(Written task) Copy the records word for word, starting at the line that contains "The height and" and ending with the last line of the records. Leave the pictures out of your copy.

** START OF Records supplied **

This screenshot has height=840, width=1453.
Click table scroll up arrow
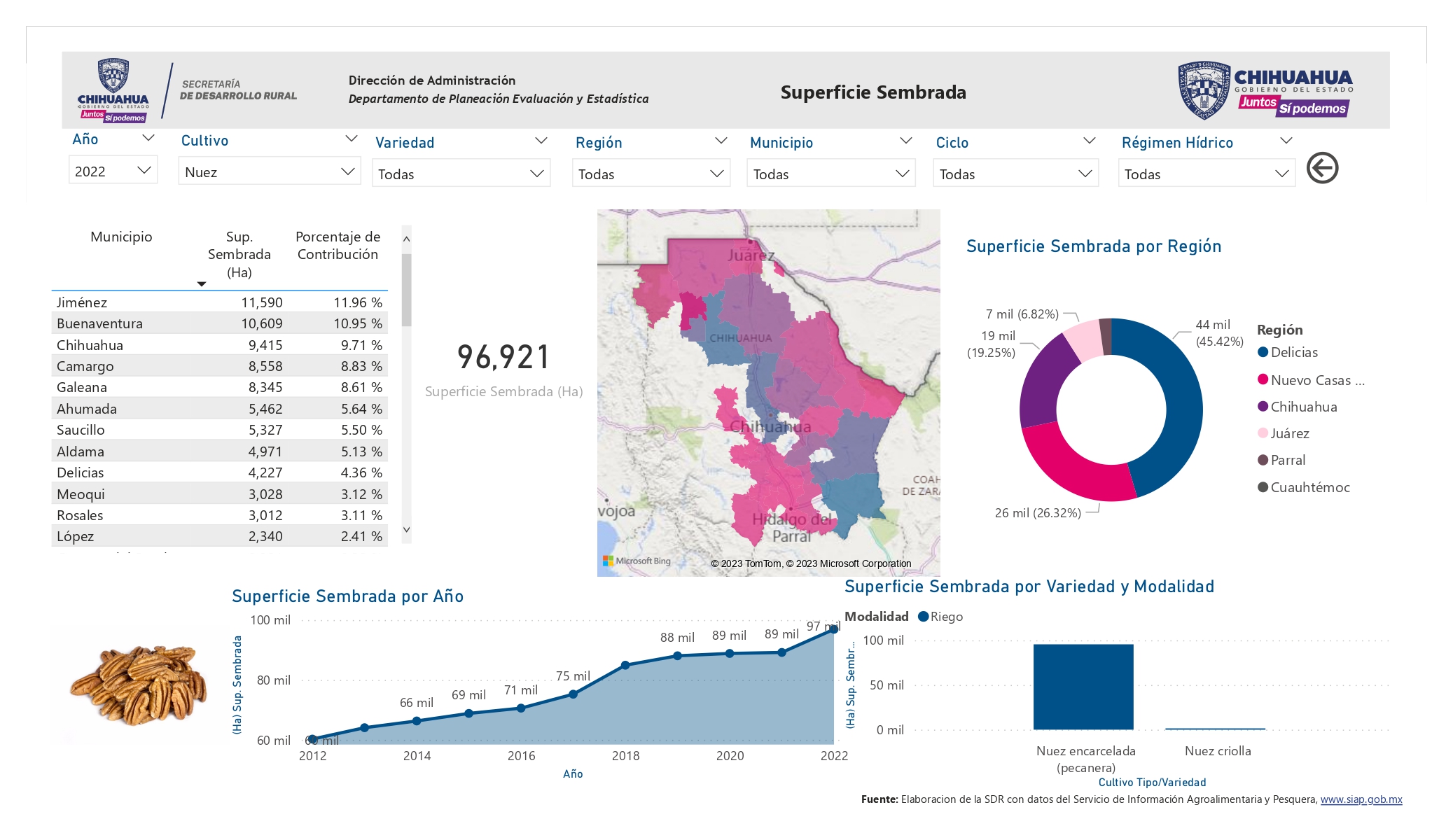tap(406, 239)

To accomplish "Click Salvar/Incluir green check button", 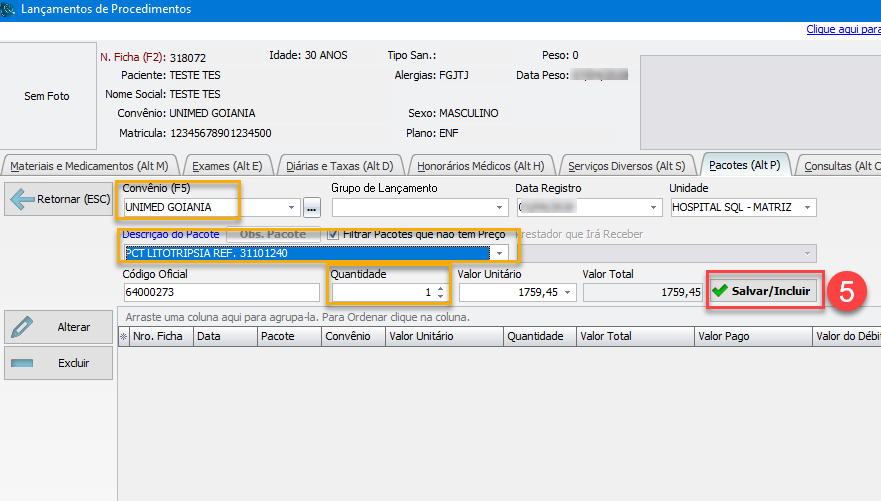I will coord(765,290).
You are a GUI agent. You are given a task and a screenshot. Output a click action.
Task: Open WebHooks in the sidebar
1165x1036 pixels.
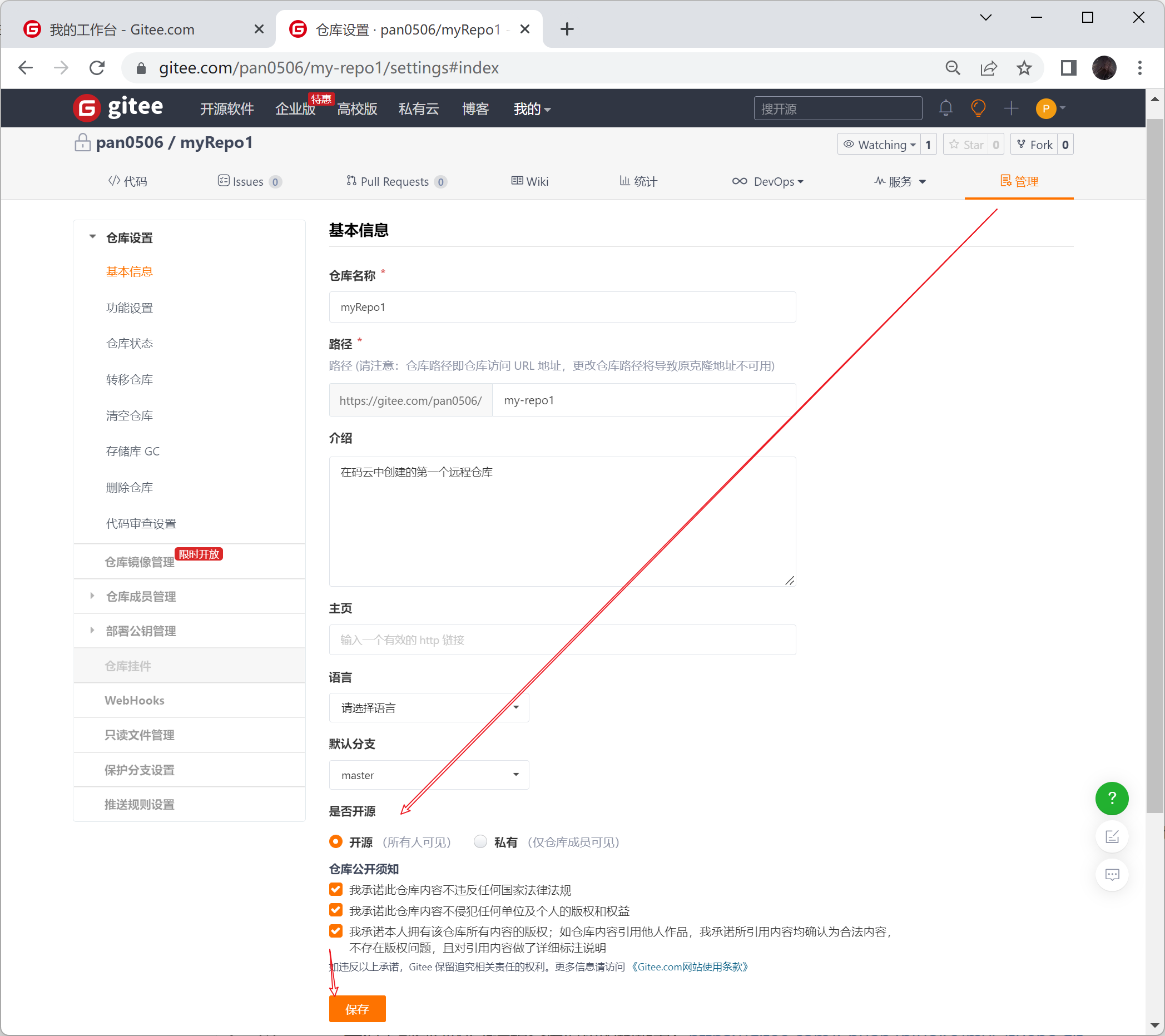pos(135,700)
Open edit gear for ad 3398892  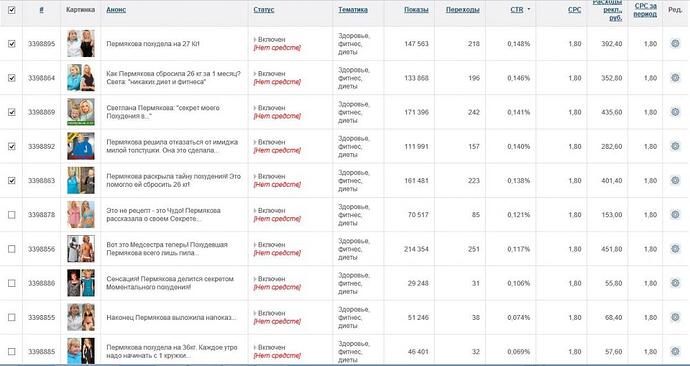[x=675, y=146]
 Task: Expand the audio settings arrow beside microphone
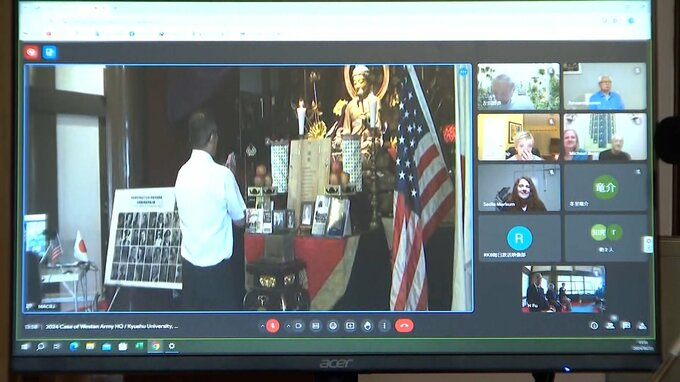point(262,326)
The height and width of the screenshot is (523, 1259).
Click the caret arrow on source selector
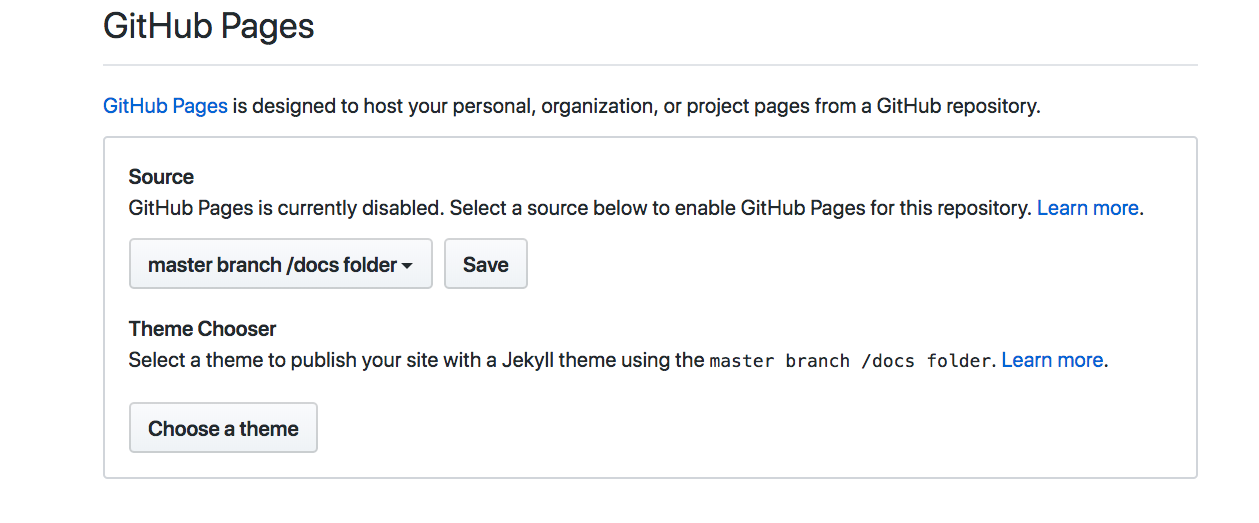click(407, 266)
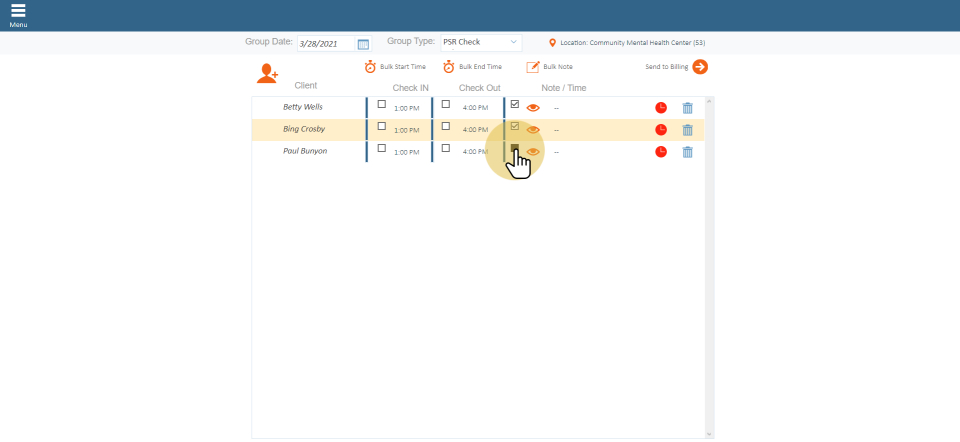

** END OF Records supplied **

(Solution to this problem)
The height and width of the screenshot is (523, 1259).
Click the caret arrow on source selector
click(407, 266)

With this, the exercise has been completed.